• _Exercise directions_:
From the data that follows, copy every line with the string "computer".

• _Records for the task_:
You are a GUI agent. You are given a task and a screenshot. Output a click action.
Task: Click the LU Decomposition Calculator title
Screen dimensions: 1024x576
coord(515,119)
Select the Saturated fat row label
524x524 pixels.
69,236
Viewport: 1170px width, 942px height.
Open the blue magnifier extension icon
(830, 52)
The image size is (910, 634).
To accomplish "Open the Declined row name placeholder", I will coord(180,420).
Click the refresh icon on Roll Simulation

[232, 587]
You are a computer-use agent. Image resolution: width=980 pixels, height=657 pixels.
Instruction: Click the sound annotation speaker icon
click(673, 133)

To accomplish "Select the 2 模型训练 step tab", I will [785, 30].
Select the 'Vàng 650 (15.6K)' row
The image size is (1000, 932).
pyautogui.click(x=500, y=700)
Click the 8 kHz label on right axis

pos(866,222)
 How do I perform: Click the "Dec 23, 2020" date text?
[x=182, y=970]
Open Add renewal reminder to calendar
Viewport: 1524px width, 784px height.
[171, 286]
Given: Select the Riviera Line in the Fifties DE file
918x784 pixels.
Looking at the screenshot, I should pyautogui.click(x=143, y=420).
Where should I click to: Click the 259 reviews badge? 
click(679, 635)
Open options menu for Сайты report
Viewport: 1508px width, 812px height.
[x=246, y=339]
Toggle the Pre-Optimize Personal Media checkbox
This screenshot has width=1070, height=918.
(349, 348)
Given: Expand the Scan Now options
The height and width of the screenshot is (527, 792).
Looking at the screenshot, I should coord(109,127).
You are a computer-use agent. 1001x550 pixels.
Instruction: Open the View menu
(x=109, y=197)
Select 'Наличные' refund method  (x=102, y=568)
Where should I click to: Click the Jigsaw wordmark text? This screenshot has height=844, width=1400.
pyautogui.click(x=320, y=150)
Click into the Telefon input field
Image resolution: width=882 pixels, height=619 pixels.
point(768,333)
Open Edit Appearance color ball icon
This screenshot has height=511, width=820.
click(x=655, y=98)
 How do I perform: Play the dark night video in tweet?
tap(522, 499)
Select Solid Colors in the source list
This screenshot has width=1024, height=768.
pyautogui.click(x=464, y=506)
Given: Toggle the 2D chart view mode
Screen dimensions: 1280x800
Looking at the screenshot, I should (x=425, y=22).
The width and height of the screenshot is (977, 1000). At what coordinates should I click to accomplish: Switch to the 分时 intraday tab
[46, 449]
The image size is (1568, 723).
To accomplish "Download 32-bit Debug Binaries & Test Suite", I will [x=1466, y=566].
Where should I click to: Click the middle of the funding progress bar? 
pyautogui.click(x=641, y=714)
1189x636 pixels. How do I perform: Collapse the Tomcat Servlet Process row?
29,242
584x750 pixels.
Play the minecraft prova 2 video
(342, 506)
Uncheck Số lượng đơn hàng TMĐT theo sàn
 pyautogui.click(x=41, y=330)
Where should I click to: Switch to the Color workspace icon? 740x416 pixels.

• _Written solution_:
You are a computer-use agent. Image resolution: width=980 pixels, height=657 pixels.
You are a computer-use agent. 1001x550 pixels.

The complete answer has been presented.